Is An Herbal Supplement Good for Long-Term Management of Asthma?


You are counseling an adolescent patient about the long-term management of her asthma while she is away at college. She brought an article she found on the Internet that promotes an herbal supplement purported to be a "safe, natural" treatment for asthma. You recall a recent study in the medical literature showing inhaled steroids to be statistically superior to the advertised herbal supplement at preventing asthma exacerbations at the p < 0.05 level.
You explain to her that this means which of the following?

A. The inhaled steroids are 5% better than herbal treatment

B. A critical threshold for medical significance has been reached

C. Patients will not benefit from the herbal treatment 5% of the time

D. The odds are less than 1 in 20 that the differences observed were only a chance variation

E. It would be unethical to use herbal treatment'

Answer / Explanation:

The answer is d, The odds are less than 1 in 20 that the differences observed were only a chance variation.

The probability given is an estimation of the odds that the observed differences could have occurred by chance alone.

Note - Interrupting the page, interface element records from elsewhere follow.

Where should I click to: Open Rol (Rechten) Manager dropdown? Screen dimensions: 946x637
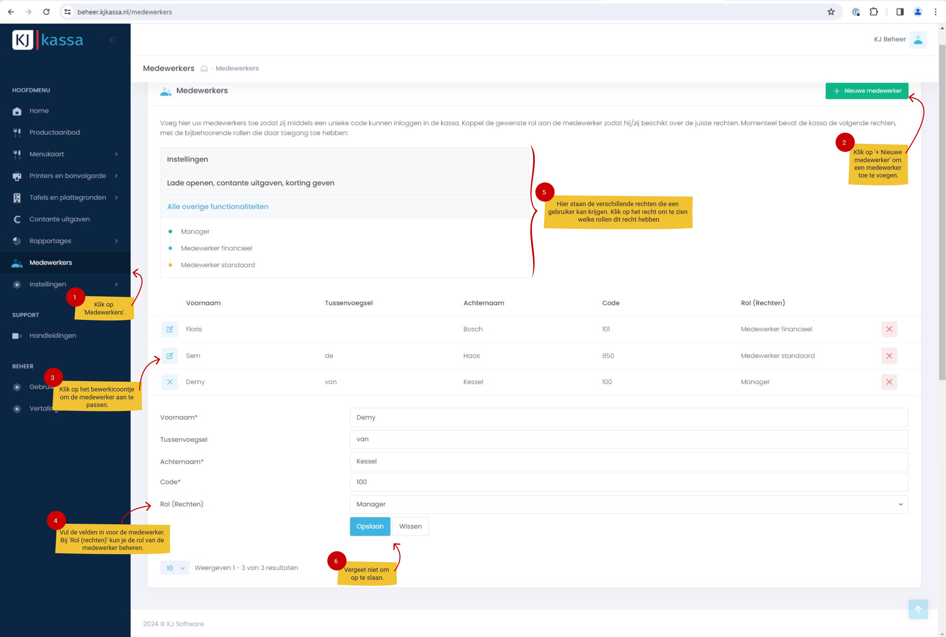pos(628,504)
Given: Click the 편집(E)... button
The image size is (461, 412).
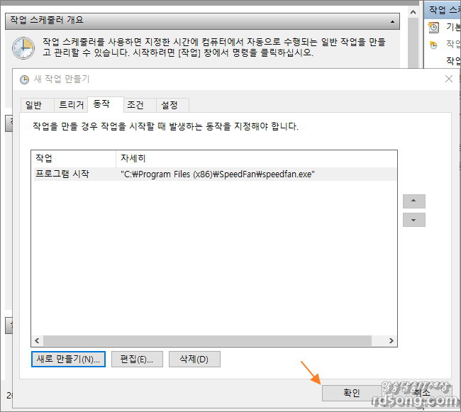Looking at the screenshot, I should pyautogui.click(x=137, y=359).
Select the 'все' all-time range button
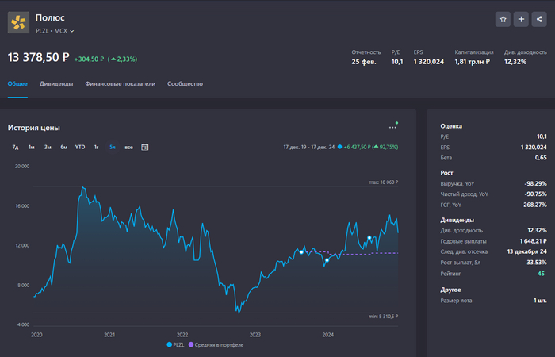 point(128,147)
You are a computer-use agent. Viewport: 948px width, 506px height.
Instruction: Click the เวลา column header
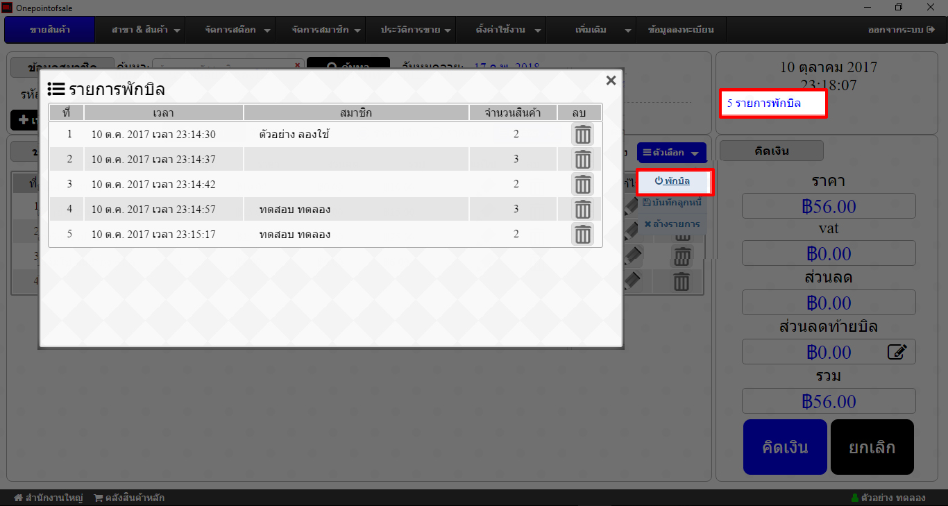coord(164,112)
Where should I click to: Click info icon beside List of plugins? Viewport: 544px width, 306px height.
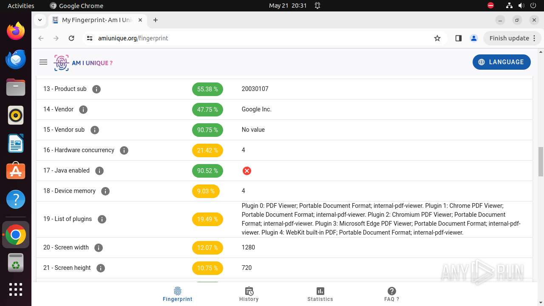(102, 219)
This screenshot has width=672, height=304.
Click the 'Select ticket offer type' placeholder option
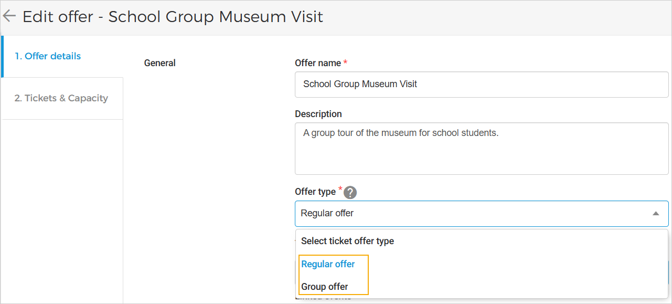point(347,241)
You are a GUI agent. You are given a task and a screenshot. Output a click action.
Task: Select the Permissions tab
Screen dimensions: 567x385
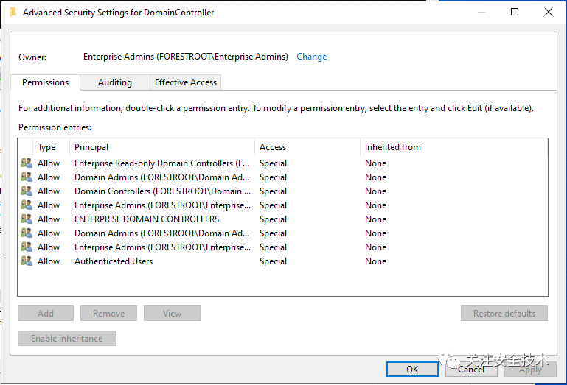point(45,82)
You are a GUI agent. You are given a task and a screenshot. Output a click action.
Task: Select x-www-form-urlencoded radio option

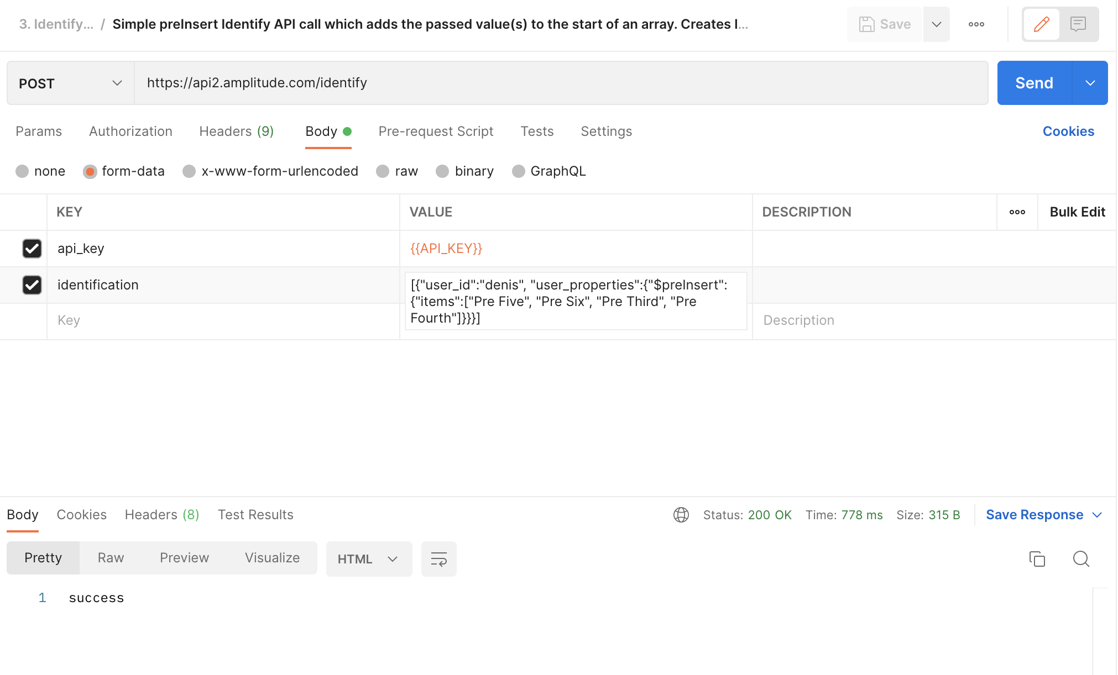coord(189,171)
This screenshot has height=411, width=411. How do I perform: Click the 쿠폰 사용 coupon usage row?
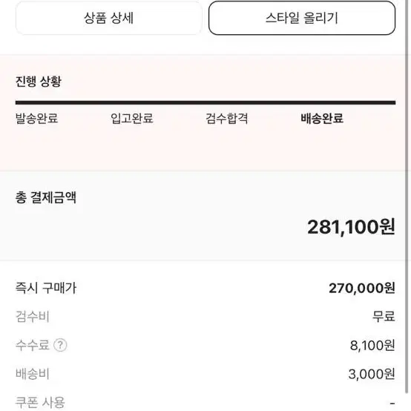pos(206,402)

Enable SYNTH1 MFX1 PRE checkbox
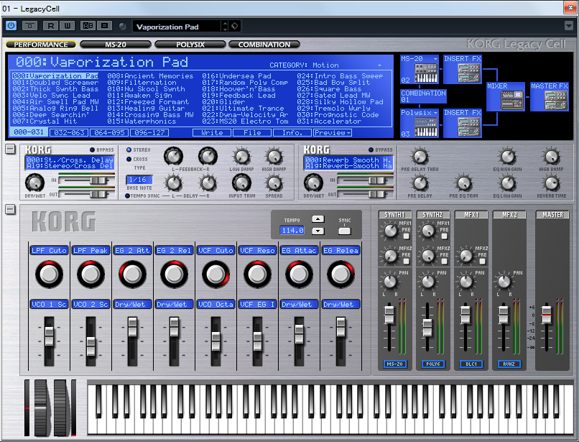406,236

More precisely, assuming one therapy was no different than the other (relative risk = 1.0, termed the null hypothesis), the p-value is the probability of obtaining an association as strong or stronger than the one observed. Typically, the p-value most often selected in the medical literature to test for "statistical significance" is .05; the smaller the p-value, the "more significant" the result. The interpretation of these results depends on an assessment of factors, such as the study design, the size of the sample, the type of controls used, the severity of the disease, the side effects, and the importance of the treatment. The tendency for negative results to remain unpublished should also be kept in mind.